Having retired from Spectre after being unceremoniously dumped down a chimney by James Bond (he was rescued by Fred Dibnah) Ernst Stavro Bloefeld has decided to cash in on his one undoubted talent for inventing amusing deaths and turn it into a chain of shops specialising in novelty cat termination.
“Cat suicide is a little known and poorly understood phenomenon which is becoming increasingly common these days.” Explains the ex-super-villain who is sat in his customary no.6250 G Plan chair stroking Craig (his favourite Turkish Angora).

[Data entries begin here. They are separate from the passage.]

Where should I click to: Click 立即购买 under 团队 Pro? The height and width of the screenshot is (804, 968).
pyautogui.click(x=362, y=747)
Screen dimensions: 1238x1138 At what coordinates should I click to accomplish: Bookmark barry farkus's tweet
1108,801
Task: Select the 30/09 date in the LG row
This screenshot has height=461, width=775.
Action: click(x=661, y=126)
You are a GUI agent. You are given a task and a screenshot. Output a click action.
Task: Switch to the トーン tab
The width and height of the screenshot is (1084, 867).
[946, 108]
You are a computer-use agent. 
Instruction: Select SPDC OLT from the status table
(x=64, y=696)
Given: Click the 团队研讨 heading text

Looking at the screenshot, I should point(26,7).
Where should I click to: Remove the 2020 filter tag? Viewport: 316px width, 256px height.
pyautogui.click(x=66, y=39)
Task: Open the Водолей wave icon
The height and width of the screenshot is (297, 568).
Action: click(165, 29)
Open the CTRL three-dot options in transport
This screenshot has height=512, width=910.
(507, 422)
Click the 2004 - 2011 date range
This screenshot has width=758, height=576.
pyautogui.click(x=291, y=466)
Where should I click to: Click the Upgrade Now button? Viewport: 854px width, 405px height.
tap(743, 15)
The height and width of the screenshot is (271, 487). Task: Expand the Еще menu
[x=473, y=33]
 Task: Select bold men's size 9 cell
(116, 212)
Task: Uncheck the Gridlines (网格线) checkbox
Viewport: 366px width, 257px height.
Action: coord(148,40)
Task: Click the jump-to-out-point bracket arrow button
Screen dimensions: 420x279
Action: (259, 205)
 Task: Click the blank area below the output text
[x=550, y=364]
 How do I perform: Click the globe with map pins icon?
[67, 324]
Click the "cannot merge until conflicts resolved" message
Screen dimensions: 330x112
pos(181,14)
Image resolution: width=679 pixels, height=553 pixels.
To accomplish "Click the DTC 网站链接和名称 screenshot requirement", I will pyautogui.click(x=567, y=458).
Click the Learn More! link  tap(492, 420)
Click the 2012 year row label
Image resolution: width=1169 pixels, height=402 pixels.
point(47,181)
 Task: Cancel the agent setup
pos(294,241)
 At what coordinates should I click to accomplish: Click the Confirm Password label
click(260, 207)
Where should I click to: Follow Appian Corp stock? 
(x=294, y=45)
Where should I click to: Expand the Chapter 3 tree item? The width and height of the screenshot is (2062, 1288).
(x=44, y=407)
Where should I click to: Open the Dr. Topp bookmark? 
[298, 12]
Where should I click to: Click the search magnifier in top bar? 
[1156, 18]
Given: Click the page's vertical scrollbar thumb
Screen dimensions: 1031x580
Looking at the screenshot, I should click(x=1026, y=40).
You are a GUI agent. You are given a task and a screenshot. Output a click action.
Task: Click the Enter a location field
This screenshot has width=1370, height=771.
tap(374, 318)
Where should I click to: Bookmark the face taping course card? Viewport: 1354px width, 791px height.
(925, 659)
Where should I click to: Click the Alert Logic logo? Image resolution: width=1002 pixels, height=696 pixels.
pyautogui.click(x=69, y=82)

“Many cats are unable to cope with the guilt associated with the desire to disembowel anything smaller than themselves,” he continued. “I’ve always felt blissfully at ease with my own narcissistic psychotic leanings but Number one cannot expect a cat to derive pleasure from death in the way that a super villain does I suppose.’
He went on to explain that some cats feel cheated and deeply hurt having been assigned roles by society.
“Being known as a ‘Dog hater’ or an ‘Ass licker’ takes its toll on these sensitive if fiendishly cunning and ruthless little fur balls.” he laughed, a mirthless sound more terrifying than having your back licked by a great white shark!
“The idea first came to me,” he told us, “When feeding Craig a dead piranha! Piranhas often die young as they are predisposed to oral sex which is a bit of a slap in the face from evolution for a creature that is 90% teeth and 1% brain. I digress. It occurred to me that if Craig wanted to take his own life it would be a sad affair, quiet, dull and rather distasteful.Number One doesn’t want to find a cat hanging from the rafters at breakfast! What if your last few moments could be filled with adventure, fear, exhilaration and drama? Go out with a bang not a meow!”
The ES Bloefeld Feline Assisted Suicide Clinic is open for business and has a wide range of spectacular exits on the menu.
“Oh yes,” he laughs, “Only last week we blew up a ginger tom after a thrilling speedboat chase! And tomorrow we’re we’re going to have a Siamese shot from 1500 meters by a sniper whilst it is delivering a speech on mouse welfare!”
All the amusing deaths are filmed and presented to the family of the deceased in a lovely presentation case together with a voucher for their next pet.
We asked him if he’d ever failed to kill a cat to which he replied. “This organisation does not tolerate failure Haddock!”